Mapping Out

I look at the map, planning a ride, following yellow and white roads, the quiet ones, linking them up, matching arcane symbols at junctions and hilltops with the key. Unfurled across the floor I crouch over the flat piece of paper surveying a land where the only ridges are the straight folds of the paper, the antithesis of reality where nothing is level or regular. I read the contour lines to find the real ridges, the crinkles and curves of the landscape. In my mind’s eye I superimpose my own symbols and codes; cafes I like, climbs I don’t, the fast swoopy bit, there’s a pothole just there. Previous rides are embedded in the map in water stains, scuffed and torn hand made folds added where folds of manufacture and packaging obscured places or disturbed the flow.
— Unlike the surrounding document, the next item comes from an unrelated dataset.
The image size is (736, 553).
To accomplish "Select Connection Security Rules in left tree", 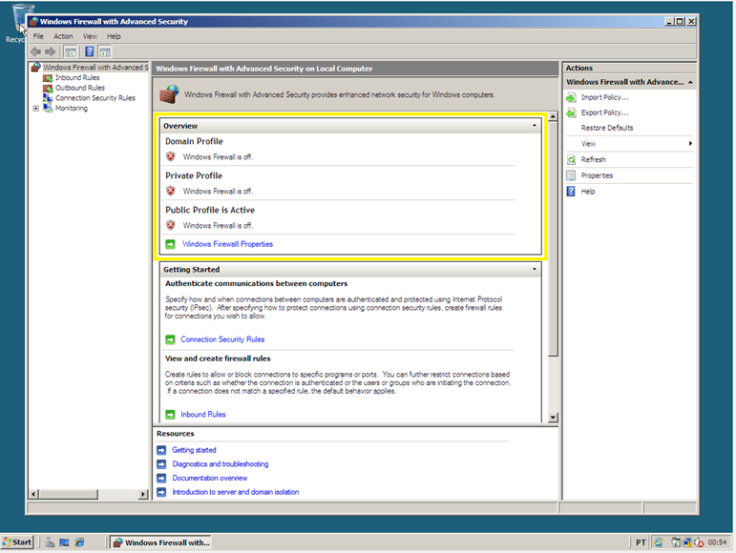I will pyautogui.click(x=95, y=98).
However a map is a contained world, a distillation, a reality codified into a flat image. A minituarized flattened world where conditions are constant, fixed in time, a blueprint. Always daylight and always dry. Out there seasons turn and weather changes, things are always the same but never the same. Veils of history, literature, art, drape across the landscape, paintings seen and books read. Yet more layers lie on top, things I’ve been told – anecdotes, rumour, reputation, stories told over cups of tea and slices of cake in favourite tea rooms. Riding with friends over the years their knowledge has melded with my own, “Do you know that lane?” and “Have you been along here?” are mixed in to my own memory map, differing histories stirred together. Layers interlock and weave around each other, boundaries and edges blur and become indistinct. All these things get pushed and pulled into a route that will keep me interested for the hours that I will ride it. Fragments build into a coherent whole.
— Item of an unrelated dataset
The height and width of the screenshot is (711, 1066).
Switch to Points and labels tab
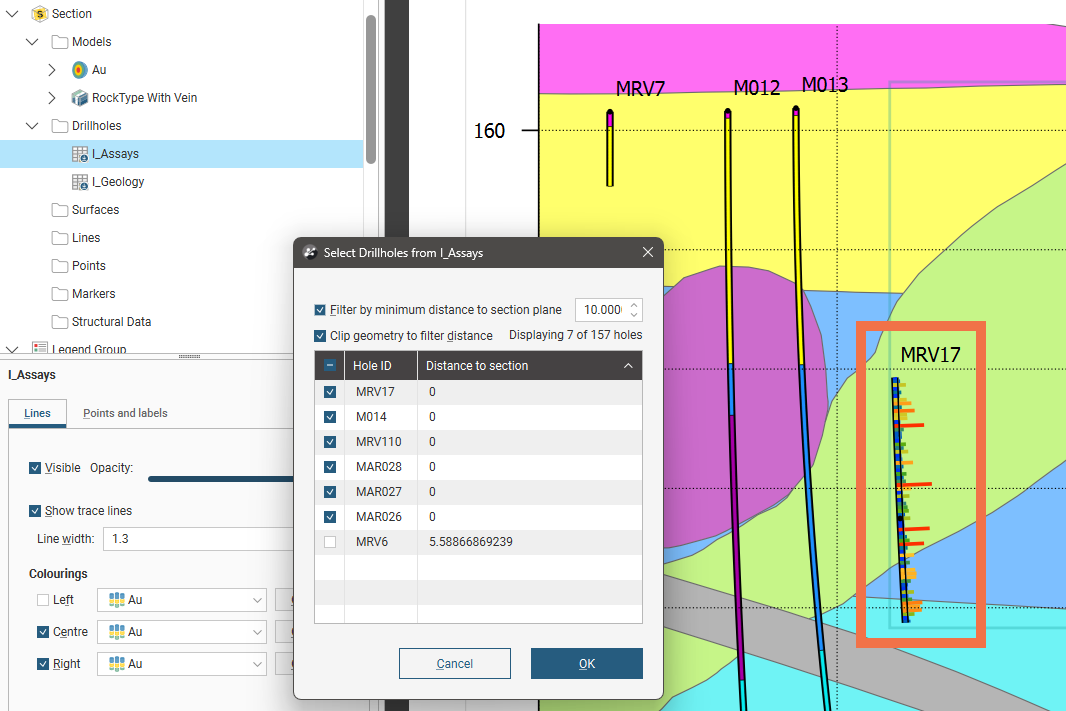125,413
Where indoors I trace a line across a piece of paper and through my imagination outside I’ll cut through air dense with remembrance and fuzzy recollection. One day it will be a headwind to fight , another a friendly tailwind. The repetition of action, legs spinning, and motion empties my mind, lets it drift elsewhere, thoughts and memories sneak up on me. Some memories weigh heavy, others flash around my head light as snowflakes. Fleeting glimpses, things caught out of the corner of my mind trigger thoughts, the here and now combined with there and then. Then I’ll snap out of reverie, become lost in the moment, the feeling of air on my face, taking a good line around a corner, speeding down a hill, the metronome of my breathing, the ache of effort in my legs. I concentrate on the here and now until other thoughts bounce around my head and collide. Previous instants blend with the moment, my mind inextricably links the present, past and future – rides remembered and thoughts of rides yet to happen. Time and space bend and scrunch like the folds of the map, places far apart instantaneously touch, ever so briefly, just for a moment, connections between places and times appear and disappear.
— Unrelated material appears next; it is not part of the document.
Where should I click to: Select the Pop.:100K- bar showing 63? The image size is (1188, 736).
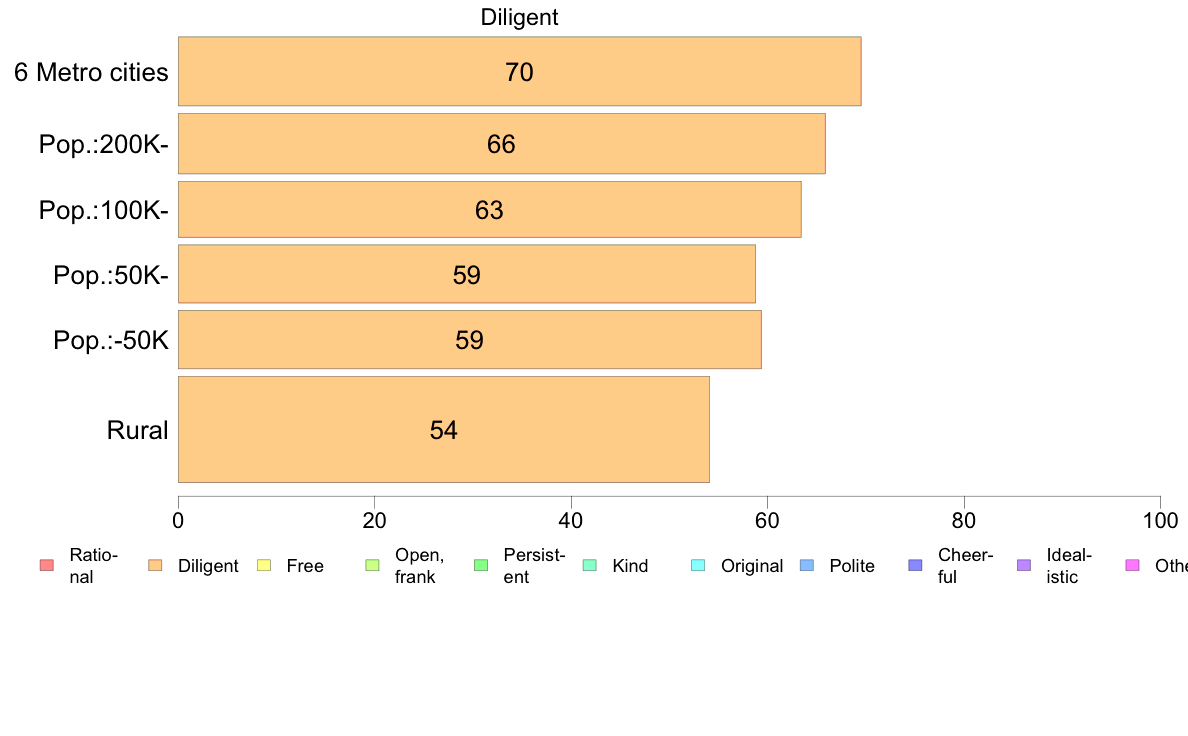tap(489, 210)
Another time I’ll ride with no route plotted or thought about, no map to hand. Meandering without purpose, wandering for the simple sake of wondering. No destination to reach, simply to move through space and places, no point, just lines. Local roads ridden so frequently there’s a fluid ever-changing map in my head to reference. I plot and replot as I ride, remembering some place else or happening across a lane I’ve not ridden for a while. I’ll re-route myself, change my mind, recalibrate that map in my imagination. Familiarity with place means no need to worry about where I’m going or how I’m getting there. I’ll end up where I end up. I may pass a lane that I’ve passed a hundred times and never ridden along. I’ll turn into it and follow wherever it leads. How lost can I get close to home? The worst that can happen is it leads somewhere unfamiliar but I won’t mind, it’s just somewhere new to add to the grid in my head. Sooner or later I’ll happen across somewhere I recognise or come across a signpost to somewhere I know. Or perhaps I won’t, maybe it will lead somewhere else entirely. My repertoire expands, like adding words, or phrases, or even whole pages to a never ending book. One where passages loop back on themselves, motifs repeat, stories build. Ready to be added to the next time.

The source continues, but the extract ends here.